Task prompt –
Work out how many lines in the data hold the word "dimensions", and reply with that number only.

Listed entries –
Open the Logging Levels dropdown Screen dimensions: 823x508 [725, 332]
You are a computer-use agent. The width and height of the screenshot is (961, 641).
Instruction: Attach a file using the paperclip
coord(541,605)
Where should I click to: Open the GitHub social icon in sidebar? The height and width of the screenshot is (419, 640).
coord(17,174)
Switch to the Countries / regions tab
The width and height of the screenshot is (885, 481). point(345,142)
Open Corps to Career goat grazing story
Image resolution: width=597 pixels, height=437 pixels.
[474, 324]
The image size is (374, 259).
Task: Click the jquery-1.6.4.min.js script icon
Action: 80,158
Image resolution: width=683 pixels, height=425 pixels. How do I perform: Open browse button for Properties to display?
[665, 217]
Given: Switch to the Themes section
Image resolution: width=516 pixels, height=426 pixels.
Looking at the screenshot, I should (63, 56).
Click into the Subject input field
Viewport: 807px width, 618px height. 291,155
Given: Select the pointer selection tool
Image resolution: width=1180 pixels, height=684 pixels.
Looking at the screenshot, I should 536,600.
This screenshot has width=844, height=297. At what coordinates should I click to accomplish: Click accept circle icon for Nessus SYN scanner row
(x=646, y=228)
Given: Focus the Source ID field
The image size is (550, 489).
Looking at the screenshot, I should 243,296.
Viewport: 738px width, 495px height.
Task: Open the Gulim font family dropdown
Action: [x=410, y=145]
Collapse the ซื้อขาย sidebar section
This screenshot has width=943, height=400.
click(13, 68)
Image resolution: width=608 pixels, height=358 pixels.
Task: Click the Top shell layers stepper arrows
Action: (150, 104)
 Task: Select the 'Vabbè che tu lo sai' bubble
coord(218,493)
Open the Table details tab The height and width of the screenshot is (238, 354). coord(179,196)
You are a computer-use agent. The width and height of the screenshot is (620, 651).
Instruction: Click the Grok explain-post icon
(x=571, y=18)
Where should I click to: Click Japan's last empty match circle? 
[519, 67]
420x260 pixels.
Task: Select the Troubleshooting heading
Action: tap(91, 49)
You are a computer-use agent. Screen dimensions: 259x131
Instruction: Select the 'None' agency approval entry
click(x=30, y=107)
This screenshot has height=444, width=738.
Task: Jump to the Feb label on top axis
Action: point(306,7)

Answer area –
2